Agents are beginning to market what may have been featured as small offices or hallways in the past as designated Peloton or workout areas with the shift to home exercise during the pandemic.
Gyms are closed, and outdoor exercise may feel too risky for some. So, how is a person supposed to blow off steam during quarantine?
Enter the “Peloton room.”
“If you look at how many gyms are in the city, New Yorkers really care about working out,” Karen Burman, a broker at Douglas Elliman, told Inman.
Burman, a cyclist herself, understands the challenges of finding a workout space during quarantine. So when she saw her sellers’ Peloton at 622 West End Avenue, she saw potential in the home’s foyer for something more.
Now, the 5’0″ x 8’9″ area near the apartment’s entrance is dubbed “Work/Peloton Area” in the home’s floor plan.
“Do you want … room for a Peloton? Of course!” Burman enthusiastically exclaims, while showing off the workout area (by pedaling up out of the bike’s saddle) in the listing video.
“They’ve re-calibrated what’s important to them,” Burman says. In the wake of the COVID-19 pandemic, buyers are now looking for an apartment that’s “self-contained so that [they] can [fulfill] all [their] needs.”
Who needs a foyer anyways if that space can be reinterpreted as a workout area?
Susan Abrams, an associate broker at Warburg Realty, said her seller at 70 East 10th Street moved their Peloton into a space that was originally intended as an office at the beginning of the pandemic.

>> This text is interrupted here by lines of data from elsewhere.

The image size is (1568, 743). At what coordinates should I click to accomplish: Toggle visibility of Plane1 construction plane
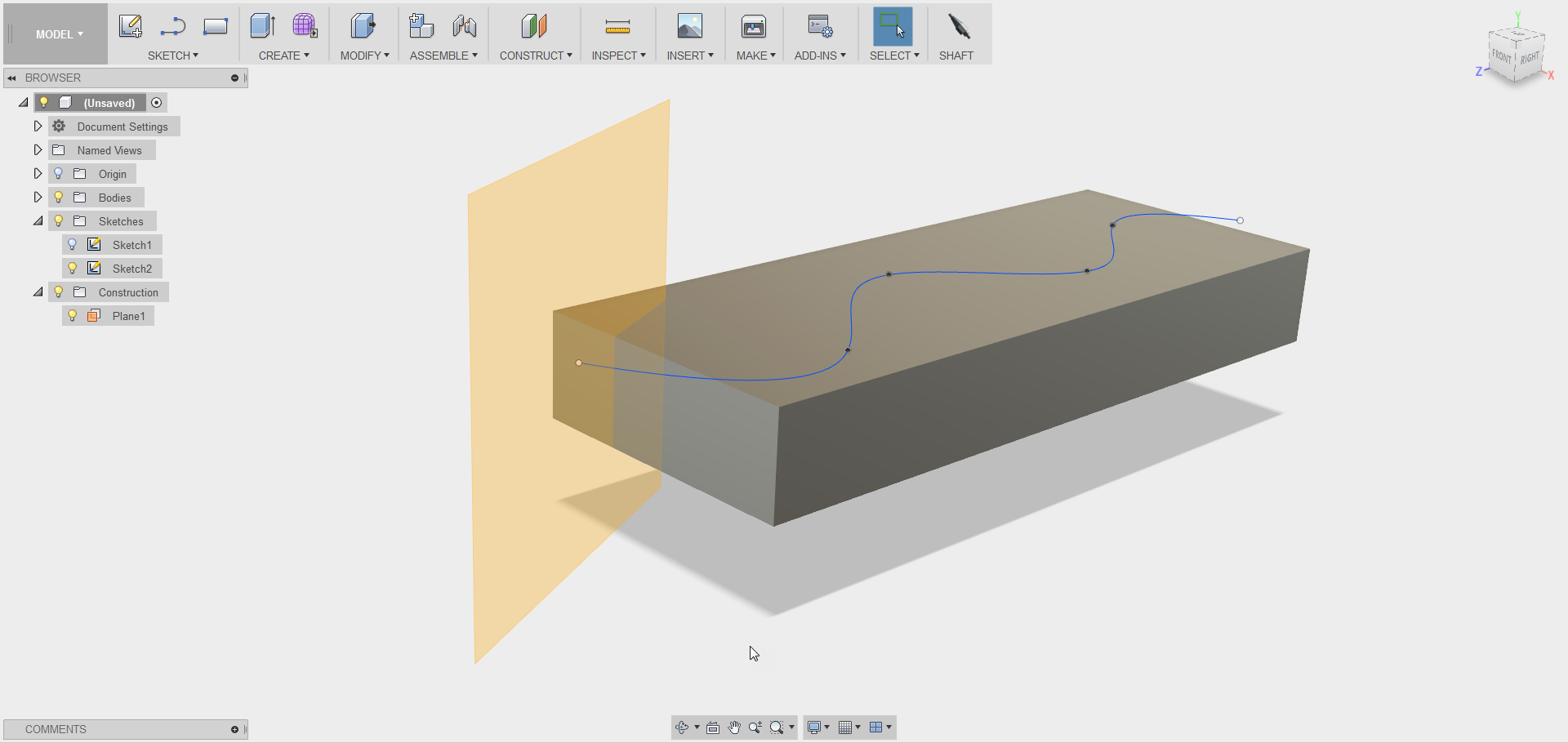(73, 315)
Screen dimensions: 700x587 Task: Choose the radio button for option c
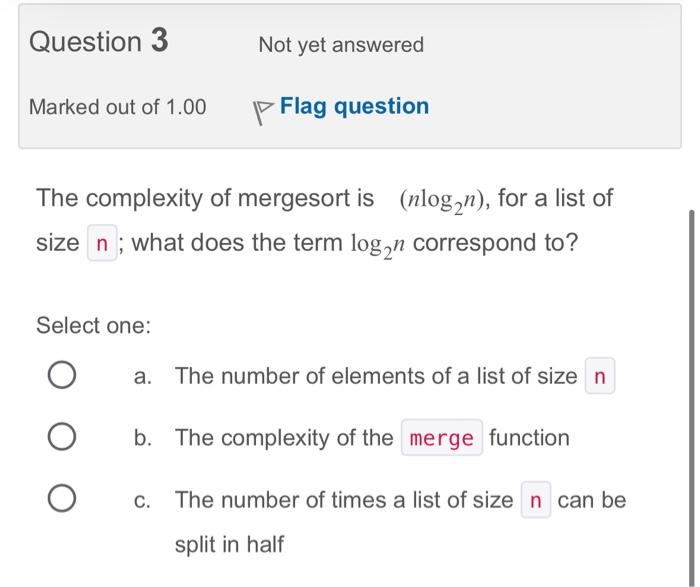[62, 498]
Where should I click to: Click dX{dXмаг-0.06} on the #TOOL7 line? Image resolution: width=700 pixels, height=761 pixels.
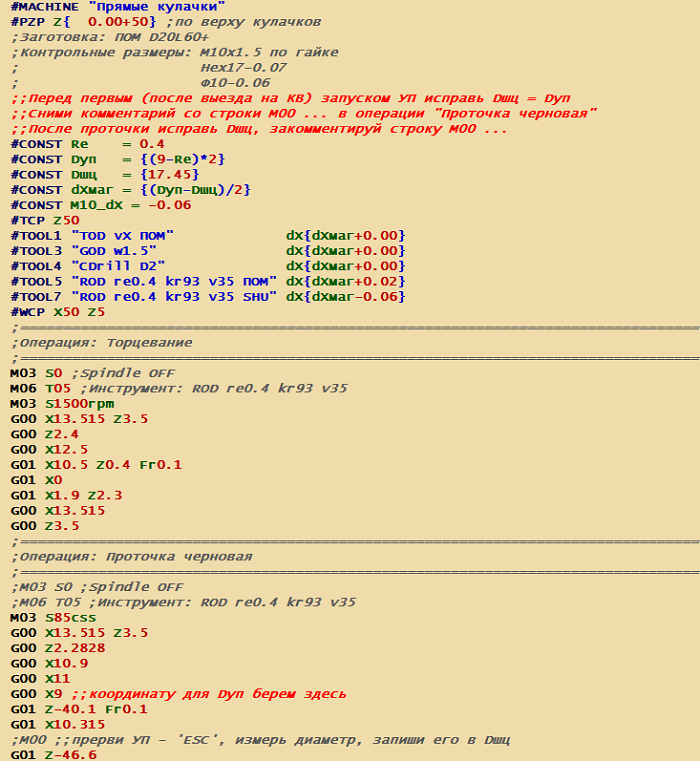345,296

Instead of re-staging the room into an office, as its designated in the floor plan, Abrams decided to keep the bike where it was to highlight the room’s alternate use.
“When we [Abrams and her co-listing broker/husband Michael Abrams] started to think about what is going to happen and what people are going to want and desire in spaces since this pandemic … we realized that the ability for an apartment to have a space either for an office or a gym is going to be paramount,” Abrams said.

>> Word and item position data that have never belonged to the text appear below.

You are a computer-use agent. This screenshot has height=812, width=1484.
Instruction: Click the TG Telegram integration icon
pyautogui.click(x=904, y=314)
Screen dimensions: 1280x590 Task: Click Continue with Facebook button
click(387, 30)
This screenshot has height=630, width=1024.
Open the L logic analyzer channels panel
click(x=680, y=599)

During the current climate, Abrams said it’s to any agent’s advantage to highlight opportunities for flexible spaces in a home. She noted that the 70 East 10th Street’s Peloton room could even fit a modestly sized desk in addition to a stationary bike.

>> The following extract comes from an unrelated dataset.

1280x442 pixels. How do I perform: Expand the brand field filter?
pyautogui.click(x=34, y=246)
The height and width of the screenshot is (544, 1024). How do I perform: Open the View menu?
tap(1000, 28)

Although those with small home spaces will need to get creative, Abrams anticipates a shift in buyer demand from smaller apartments that feature shared amenities to larger pre and post-war apartments that are self-sustaining.
Some agents like Scott Harris, a broker with Brown Harris Stevens, are trying to find new, modern uses for small rooms in older homes that were typically reserved as maids quarters. Turns out, they work great as exercise rooms.
“There are these bonus rooms that are perfect as home offices and they’re perfect as Peloton rooms,” Harris said. “There’s no question that when you have a bedroom that is less than eight feet wide, then your target for that bedroom is probably for a younger child, or some alternate use.”
As buyers begin to consider ways to facilitate more everyday activities from home, agents who help show them new ways for using space may gain a competitive advantage.
“Our job all the time is to create a vision of what living can look like in an apartment,” Harris said. “Peloton use and work-from-home arrangements are on everyone’s mind, and I think it’s wise of us to be considering them.”